Stored records —
####

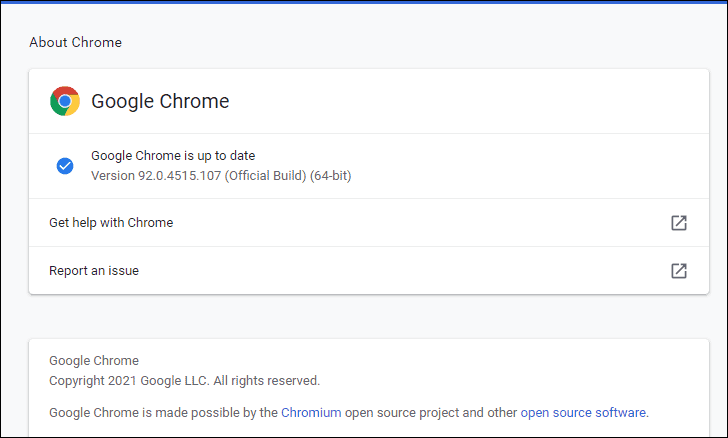Screen dimensions: 728x438
Task: Click the All rights reserved text
Action: pyautogui.click(x=266, y=381)
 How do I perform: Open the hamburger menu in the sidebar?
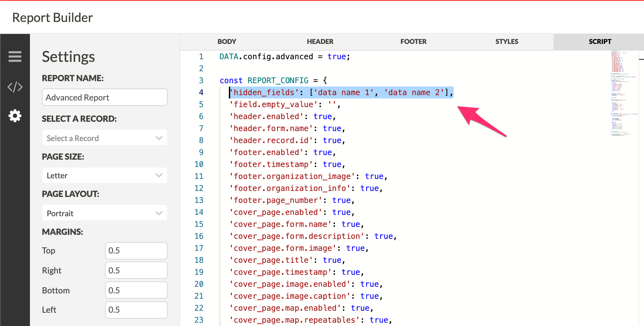coord(15,57)
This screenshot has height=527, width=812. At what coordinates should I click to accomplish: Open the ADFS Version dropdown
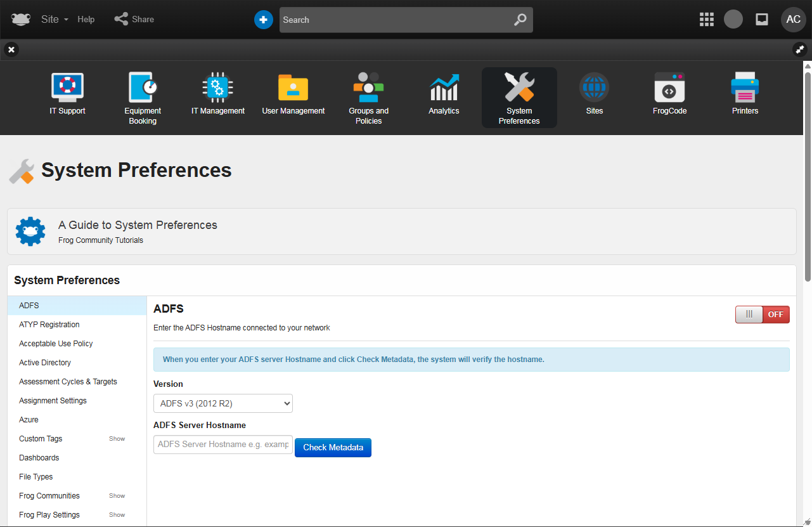(223, 403)
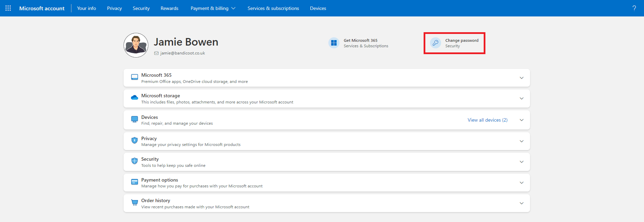The width and height of the screenshot is (644, 222).
Task: Click the View all devices (2) link
Action: [x=487, y=120]
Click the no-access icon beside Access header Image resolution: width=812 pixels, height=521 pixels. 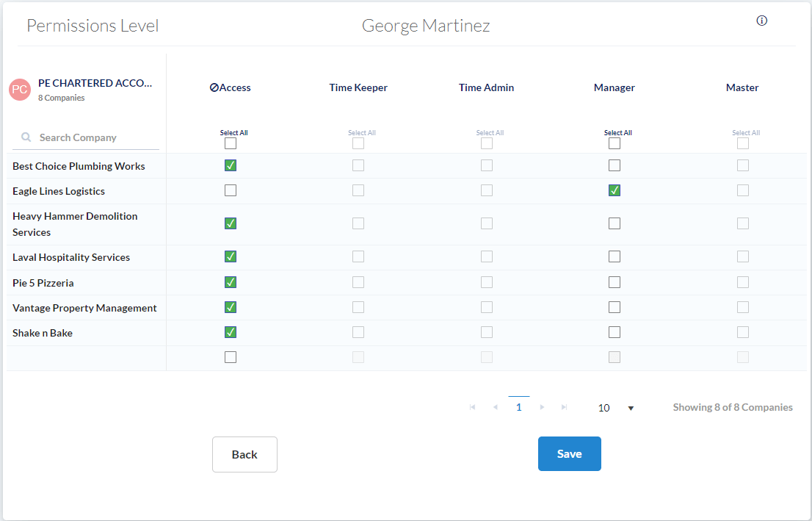coord(214,87)
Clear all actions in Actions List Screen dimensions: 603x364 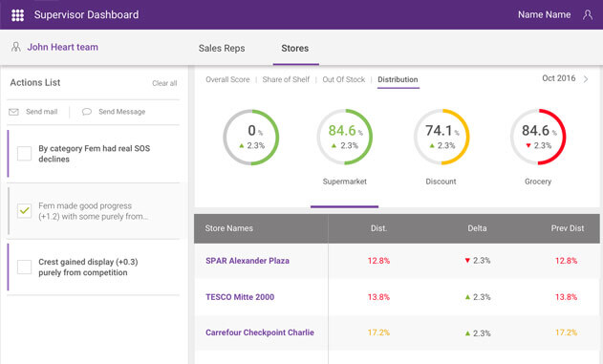[x=164, y=83]
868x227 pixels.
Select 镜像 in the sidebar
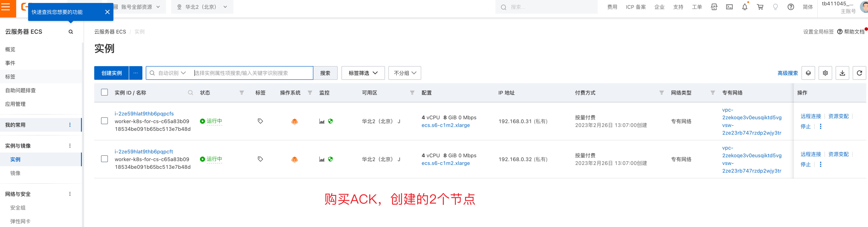(x=16, y=173)
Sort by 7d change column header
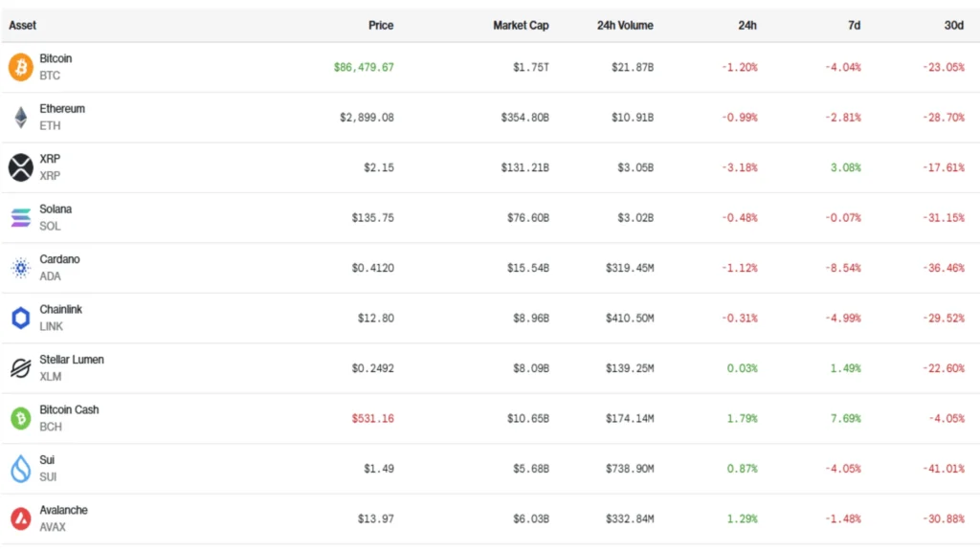 tap(854, 26)
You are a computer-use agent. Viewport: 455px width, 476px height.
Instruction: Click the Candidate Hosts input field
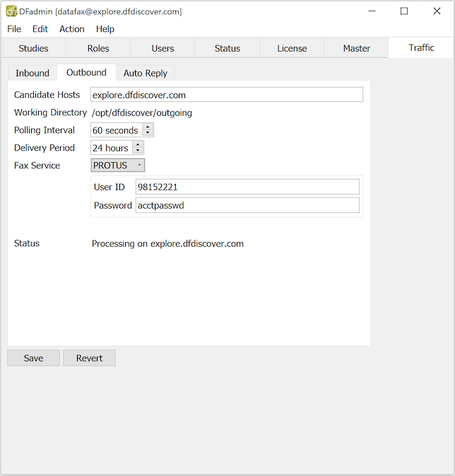pos(226,95)
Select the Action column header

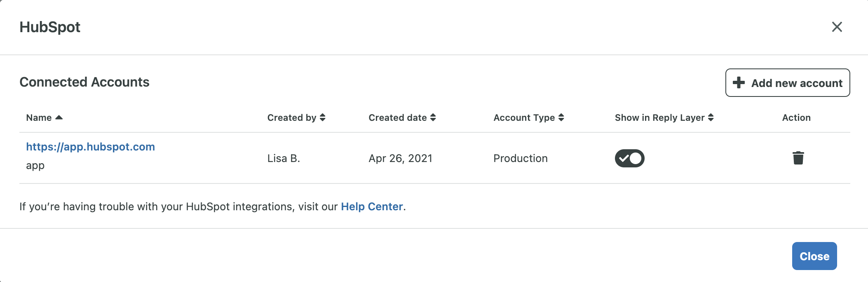[796, 118]
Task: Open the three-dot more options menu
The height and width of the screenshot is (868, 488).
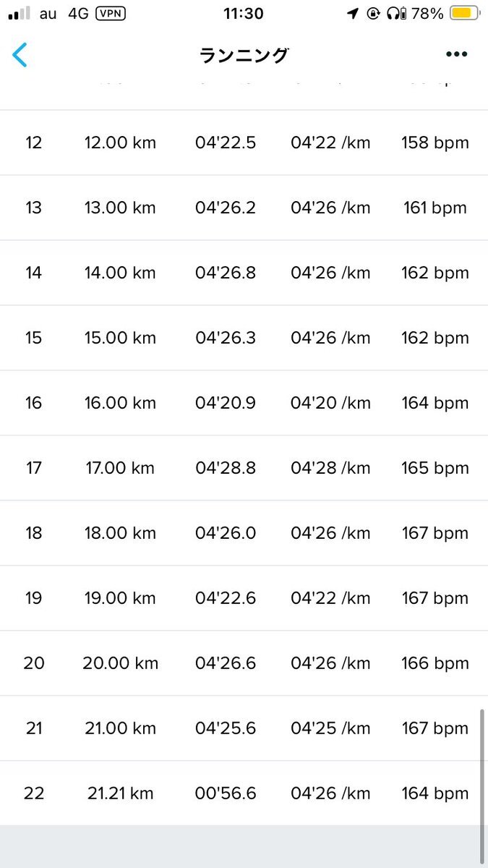Action: pyautogui.click(x=456, y=55)
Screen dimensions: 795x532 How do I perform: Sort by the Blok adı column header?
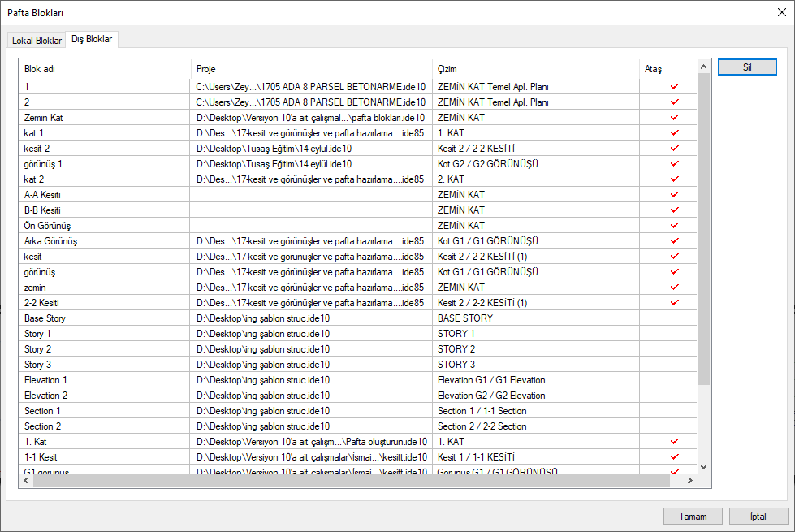(106, 69)
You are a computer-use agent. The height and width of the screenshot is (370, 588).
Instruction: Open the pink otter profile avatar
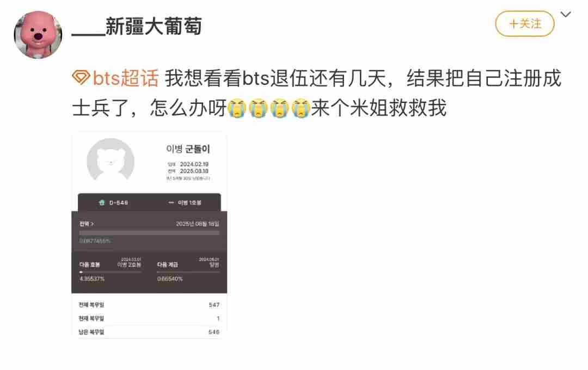tap(38, 34)
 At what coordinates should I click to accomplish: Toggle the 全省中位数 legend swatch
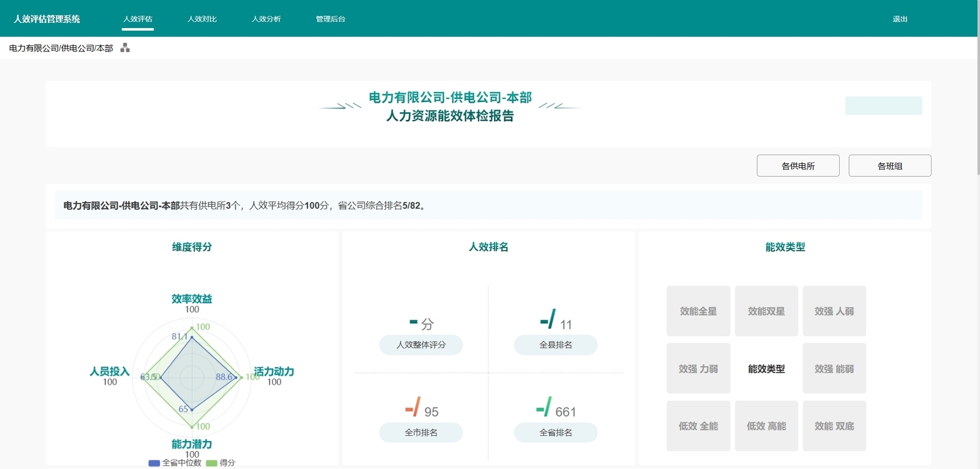tap(154, 463)
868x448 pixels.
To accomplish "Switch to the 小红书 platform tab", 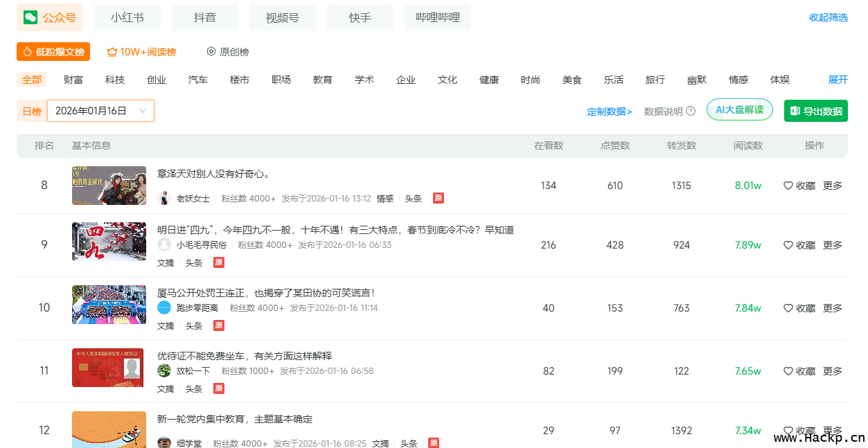I will (x=127, y=17).
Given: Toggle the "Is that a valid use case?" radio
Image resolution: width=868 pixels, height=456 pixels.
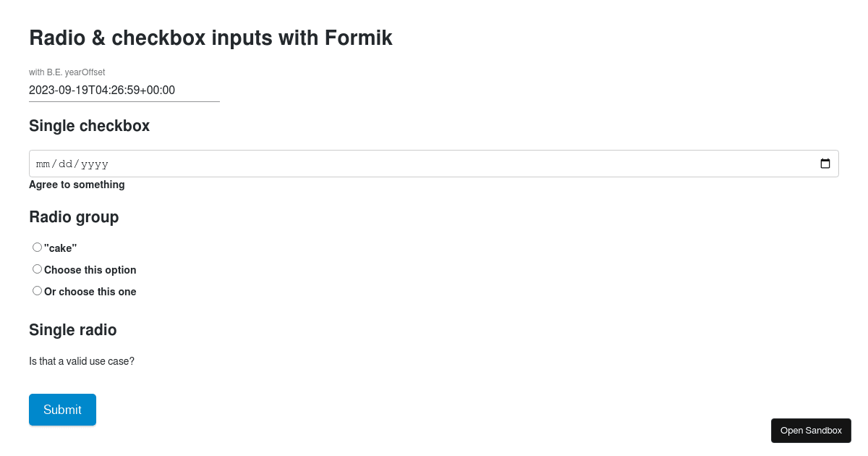Looking at the screenshot, I should tap(82, 361).

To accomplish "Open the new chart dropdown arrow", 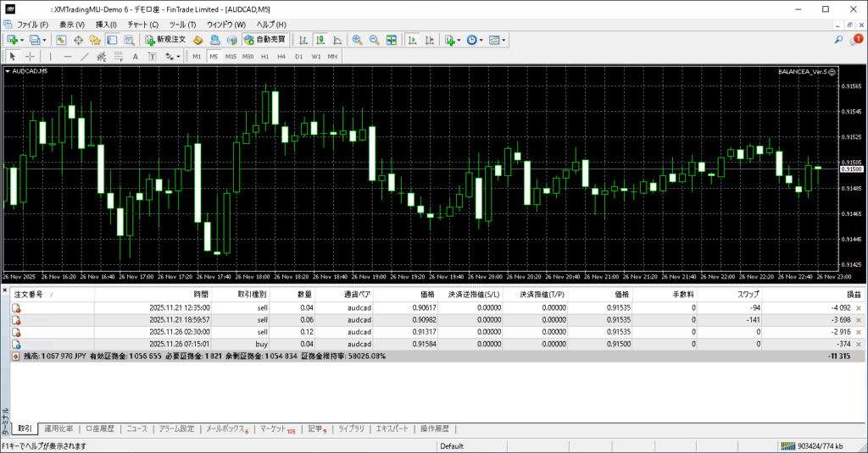I will point(22,40).
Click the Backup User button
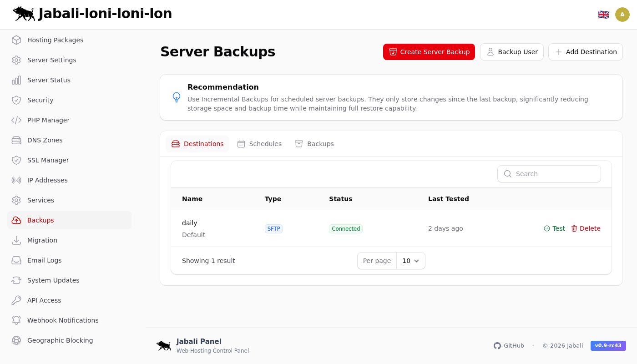This screenshot has width=637, height=364. click(x=512, y=52)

####

Work item —
Which lines of the records above contain the word "computer"? Report each one in full.

Exercise output —
You are a computer-use agent. Viewport: 455px width, 476px height.
You are a computer-use agent. The height and width of the screenshot is (370, 588).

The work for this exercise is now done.